[英]Deleting DataFrame row in Pandas based on column value
I have the following DataFrame:我有以下 DataFrame:
daysago line_race rating rw wrating
line_date
2007-03-31 62 11 56 1.000000 56.000000
2007-03-10 83 11 67 1.000000 67.000000
2007-02-10 111 9 66 1.000000 66.000000
2007-01-13 139 10 83 0.880678 73.096278
2006-12-23 160 10 88 0.793033 69.786942
2006-11-09 204 9 52 0.636655 33.106077
2006-10-22 222 8 66 0.581946 38.408408
2006-09-29 245 9 70 0.518825 36.317752
2006-09-16 258 11 68 0.486226 33.063381
2006-08-30 275 8 72 0.446667 32.160051
2006-02-11 475 5 65 0.164591 10.698423
2006-01-13 504 0 70 0.142409 9.968634
2006-01-02 515 0 64 0.134800 8.627219
2005-12-06 542 0 70 0.117803 8.246238
2005-11-29 549 0 70 0.113758 7.963072
2005-11-22 556 0 -1 0.109852 -0.109852
2005-11-01 577 0 -1 0.098919 -0.098919
2005-10-20 589 0 -1 0.093168 -0.093168
2005-09-27 612 0 -1 0.083063 -0.083063
2005-09-07 632 0 -1 0.075171 -0.075171
2005-06-12 719 0 69 0.048690 3.359623
2005-05-29 733 0 -1 0.045404 -0.045404
2005-05-02 760 0 -1 0.039679 -0.039679
2005-04-02 790 0 -1 0.034160 -0.034160
2005-03-13 810 0 -1 0.030915 -0.030915
2004-11-09 934 0 -1 0.016647 -0.016647
I need to remove the rows where line_race
is equal to 0
.我需要删除
line_race
等于0
的行。 What's the most efficient way to do this?最有效的方法是什么?
如果我理解正确,它应该很简单:
df = df[df.line_race != 0]
But for any future bypassers you could mention that df = df[df.line_race != 0]

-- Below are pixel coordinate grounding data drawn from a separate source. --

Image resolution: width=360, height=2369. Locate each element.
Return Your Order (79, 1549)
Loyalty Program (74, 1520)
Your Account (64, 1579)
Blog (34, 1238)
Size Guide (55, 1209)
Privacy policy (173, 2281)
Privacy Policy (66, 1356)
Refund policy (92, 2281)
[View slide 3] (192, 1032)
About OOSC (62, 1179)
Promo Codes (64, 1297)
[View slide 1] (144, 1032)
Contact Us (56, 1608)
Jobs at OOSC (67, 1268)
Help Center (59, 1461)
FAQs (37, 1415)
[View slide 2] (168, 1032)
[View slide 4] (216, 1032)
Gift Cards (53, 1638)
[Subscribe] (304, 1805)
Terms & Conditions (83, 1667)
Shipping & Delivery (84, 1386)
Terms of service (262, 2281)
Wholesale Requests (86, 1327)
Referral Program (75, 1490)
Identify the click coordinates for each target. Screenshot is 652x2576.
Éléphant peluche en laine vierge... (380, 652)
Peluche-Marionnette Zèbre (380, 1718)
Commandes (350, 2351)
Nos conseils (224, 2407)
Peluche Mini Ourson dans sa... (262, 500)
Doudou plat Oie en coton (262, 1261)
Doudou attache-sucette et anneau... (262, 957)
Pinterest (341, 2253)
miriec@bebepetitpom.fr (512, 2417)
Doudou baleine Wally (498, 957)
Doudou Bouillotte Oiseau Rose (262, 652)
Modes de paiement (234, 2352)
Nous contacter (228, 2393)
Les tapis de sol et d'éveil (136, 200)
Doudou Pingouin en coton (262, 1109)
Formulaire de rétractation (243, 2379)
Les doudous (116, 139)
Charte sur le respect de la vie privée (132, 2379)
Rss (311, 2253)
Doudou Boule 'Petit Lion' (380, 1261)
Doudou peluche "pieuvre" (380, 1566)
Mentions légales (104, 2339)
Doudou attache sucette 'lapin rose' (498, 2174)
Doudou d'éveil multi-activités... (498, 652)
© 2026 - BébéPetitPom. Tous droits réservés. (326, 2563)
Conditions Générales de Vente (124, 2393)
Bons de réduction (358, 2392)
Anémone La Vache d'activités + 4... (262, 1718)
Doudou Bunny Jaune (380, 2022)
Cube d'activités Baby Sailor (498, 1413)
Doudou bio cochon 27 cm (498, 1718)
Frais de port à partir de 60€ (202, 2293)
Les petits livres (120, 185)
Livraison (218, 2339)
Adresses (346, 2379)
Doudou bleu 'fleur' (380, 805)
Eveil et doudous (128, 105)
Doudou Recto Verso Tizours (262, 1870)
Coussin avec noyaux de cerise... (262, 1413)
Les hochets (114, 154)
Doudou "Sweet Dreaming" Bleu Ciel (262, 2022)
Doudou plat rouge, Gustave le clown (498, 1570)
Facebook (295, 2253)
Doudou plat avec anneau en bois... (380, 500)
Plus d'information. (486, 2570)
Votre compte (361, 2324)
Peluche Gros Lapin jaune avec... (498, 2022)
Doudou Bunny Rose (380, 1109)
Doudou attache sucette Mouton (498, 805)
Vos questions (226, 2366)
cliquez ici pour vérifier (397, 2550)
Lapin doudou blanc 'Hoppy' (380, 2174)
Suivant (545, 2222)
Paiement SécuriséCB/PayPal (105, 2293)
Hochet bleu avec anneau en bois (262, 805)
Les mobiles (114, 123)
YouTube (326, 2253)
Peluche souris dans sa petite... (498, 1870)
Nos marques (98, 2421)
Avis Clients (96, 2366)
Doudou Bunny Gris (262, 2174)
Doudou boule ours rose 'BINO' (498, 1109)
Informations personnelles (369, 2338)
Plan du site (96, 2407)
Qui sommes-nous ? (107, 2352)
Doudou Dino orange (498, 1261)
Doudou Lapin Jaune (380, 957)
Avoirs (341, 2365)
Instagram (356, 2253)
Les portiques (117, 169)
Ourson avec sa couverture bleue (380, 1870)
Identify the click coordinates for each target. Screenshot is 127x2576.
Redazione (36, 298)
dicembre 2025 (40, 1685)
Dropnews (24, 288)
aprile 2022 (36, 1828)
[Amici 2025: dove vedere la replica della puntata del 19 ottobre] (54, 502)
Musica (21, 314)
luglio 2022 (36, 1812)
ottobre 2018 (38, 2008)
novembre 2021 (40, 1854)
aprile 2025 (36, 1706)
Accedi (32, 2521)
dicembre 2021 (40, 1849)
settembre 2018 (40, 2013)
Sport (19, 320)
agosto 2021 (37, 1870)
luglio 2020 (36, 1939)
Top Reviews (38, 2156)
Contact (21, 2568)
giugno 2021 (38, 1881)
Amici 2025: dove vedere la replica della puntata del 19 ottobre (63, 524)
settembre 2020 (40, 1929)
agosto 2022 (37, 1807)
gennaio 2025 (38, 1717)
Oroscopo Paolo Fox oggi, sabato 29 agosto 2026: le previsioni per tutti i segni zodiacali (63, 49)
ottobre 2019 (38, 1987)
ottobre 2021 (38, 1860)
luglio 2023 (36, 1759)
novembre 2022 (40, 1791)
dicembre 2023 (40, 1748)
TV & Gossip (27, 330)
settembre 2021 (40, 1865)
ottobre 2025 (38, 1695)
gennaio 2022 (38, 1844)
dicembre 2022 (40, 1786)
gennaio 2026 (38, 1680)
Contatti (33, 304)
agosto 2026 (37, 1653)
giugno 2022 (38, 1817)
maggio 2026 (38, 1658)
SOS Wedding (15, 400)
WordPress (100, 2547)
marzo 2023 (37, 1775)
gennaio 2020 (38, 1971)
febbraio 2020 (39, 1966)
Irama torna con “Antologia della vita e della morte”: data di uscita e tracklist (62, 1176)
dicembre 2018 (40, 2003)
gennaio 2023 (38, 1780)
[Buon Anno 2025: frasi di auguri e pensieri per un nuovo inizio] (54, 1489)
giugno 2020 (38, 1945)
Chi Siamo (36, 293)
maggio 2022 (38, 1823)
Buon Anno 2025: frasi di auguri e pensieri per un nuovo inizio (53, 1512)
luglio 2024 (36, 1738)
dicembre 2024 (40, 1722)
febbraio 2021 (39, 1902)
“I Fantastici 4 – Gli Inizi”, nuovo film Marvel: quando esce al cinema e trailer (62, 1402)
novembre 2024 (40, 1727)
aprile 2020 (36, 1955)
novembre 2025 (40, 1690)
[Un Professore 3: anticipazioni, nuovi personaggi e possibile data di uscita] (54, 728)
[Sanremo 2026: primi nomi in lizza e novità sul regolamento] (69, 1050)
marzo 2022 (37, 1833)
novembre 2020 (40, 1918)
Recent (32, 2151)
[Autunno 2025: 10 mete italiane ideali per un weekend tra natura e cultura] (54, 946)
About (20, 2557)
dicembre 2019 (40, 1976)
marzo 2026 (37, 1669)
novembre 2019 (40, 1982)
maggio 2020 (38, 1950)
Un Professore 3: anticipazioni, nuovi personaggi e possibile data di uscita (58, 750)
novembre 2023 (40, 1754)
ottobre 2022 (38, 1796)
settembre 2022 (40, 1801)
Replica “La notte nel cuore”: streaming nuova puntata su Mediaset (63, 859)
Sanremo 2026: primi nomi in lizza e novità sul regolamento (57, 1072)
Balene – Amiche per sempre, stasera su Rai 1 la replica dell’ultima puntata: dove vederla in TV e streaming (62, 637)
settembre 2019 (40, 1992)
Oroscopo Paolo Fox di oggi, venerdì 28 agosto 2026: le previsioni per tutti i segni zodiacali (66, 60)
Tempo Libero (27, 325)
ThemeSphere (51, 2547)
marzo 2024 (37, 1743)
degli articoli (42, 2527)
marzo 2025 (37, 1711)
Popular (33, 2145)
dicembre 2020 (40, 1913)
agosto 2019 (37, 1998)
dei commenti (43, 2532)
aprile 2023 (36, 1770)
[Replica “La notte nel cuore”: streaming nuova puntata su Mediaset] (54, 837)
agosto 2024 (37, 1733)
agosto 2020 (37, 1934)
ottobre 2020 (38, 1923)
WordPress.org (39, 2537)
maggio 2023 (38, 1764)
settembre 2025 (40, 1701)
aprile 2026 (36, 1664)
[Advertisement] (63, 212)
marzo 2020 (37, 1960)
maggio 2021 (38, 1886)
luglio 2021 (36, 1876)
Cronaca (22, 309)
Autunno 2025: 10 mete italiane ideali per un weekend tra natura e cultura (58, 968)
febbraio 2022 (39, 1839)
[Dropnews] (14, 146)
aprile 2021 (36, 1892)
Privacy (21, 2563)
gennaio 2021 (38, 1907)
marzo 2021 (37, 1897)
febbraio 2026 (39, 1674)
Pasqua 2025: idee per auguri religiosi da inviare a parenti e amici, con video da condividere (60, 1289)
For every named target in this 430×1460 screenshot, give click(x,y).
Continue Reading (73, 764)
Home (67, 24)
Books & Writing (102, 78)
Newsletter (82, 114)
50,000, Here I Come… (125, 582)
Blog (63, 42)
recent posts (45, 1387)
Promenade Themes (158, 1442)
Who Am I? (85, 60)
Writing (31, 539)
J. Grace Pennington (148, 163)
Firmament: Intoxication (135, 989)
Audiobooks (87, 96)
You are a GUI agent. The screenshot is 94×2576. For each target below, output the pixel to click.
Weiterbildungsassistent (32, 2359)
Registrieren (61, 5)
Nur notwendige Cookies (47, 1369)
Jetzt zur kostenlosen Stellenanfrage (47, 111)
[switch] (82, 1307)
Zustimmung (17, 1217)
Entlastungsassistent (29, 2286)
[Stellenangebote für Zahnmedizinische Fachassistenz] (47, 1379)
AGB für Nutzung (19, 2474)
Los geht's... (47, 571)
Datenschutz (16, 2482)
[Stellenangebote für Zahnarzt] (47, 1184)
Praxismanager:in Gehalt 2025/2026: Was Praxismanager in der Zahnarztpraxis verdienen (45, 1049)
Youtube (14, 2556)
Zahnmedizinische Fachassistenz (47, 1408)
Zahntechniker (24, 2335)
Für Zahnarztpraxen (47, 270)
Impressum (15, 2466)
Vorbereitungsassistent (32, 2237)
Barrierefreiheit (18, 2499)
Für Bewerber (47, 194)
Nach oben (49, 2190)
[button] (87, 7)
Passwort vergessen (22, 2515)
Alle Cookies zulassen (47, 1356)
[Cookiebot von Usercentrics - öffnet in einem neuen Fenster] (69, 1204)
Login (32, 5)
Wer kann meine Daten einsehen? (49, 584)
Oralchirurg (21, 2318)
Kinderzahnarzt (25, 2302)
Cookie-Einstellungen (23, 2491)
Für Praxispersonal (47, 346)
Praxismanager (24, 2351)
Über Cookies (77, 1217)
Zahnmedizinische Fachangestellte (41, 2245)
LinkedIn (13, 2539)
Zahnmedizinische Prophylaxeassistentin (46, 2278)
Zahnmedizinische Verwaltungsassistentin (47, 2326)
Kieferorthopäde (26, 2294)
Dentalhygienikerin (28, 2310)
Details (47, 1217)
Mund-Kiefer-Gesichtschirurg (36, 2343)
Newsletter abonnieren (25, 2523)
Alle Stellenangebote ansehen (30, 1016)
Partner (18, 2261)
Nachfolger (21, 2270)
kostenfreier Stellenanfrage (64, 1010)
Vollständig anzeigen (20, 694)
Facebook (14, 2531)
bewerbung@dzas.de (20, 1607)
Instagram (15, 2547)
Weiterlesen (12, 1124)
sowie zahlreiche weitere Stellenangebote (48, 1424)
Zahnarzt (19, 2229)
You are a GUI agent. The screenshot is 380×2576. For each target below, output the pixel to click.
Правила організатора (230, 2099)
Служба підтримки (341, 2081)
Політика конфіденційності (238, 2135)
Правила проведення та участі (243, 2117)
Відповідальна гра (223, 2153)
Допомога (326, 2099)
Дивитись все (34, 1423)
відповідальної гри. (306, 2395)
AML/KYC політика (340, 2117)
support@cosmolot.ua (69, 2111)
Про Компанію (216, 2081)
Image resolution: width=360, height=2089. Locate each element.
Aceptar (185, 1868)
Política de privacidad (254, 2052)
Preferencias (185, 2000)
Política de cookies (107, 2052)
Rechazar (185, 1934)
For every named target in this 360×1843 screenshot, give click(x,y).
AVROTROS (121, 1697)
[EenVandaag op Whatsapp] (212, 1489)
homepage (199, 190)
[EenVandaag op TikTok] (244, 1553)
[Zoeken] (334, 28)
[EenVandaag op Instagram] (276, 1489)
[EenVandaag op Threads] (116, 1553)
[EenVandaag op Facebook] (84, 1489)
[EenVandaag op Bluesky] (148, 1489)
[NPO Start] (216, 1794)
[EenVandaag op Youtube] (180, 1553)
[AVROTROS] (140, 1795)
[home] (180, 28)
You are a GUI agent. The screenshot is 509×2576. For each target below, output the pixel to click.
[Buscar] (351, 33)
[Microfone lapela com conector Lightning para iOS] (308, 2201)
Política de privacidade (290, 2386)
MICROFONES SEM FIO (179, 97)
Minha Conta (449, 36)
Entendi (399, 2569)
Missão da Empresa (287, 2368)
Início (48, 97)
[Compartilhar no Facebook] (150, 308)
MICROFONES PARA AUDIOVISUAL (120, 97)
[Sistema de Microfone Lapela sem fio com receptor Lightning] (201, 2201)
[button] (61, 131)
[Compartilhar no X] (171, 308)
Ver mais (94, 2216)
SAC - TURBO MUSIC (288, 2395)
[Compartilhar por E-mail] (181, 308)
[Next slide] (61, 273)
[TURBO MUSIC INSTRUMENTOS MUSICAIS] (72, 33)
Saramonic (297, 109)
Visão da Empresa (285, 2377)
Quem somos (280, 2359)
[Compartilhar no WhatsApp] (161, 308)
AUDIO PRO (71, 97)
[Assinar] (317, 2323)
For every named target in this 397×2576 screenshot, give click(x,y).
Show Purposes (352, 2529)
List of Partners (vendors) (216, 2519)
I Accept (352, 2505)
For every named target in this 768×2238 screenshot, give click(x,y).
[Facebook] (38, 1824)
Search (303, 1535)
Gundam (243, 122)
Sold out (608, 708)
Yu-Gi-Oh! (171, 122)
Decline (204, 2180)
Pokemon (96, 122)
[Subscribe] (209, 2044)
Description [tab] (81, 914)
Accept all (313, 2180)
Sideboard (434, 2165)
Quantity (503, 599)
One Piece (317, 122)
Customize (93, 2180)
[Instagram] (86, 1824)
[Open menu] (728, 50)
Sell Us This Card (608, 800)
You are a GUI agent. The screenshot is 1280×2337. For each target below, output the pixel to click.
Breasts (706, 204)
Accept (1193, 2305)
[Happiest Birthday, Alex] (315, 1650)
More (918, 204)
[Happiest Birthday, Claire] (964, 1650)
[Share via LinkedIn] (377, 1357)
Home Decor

doesn't do anything when trying to filter for None
/missing values.但是对于任何未来的绕过者,您可以提到
df = df[df.line_race != 0]
在尝试过滤None
/missing 值时不会做任何事情。
Does work:是否有效:
df = df[df.line_race != 0]
Doesn't do anything:什么都不做:
df = df[df.line_race != None]
Does work:是否有效:
df = df[df.line_race.notnull()]
只是为了添加另一个解决方案,如果您使用新的 pandas 评估器特别有用,其他解决方案将替换原来的 pandas 并失去评估器
df.drop(df.loc[df['line_race']==0].index, inplace=True)
If you want to delete rows based on multiple values of the column, you could use:如果要根据列的多个值删除行,可以使用:
df[(df.line_race != 0) & (df.line_race != 10)]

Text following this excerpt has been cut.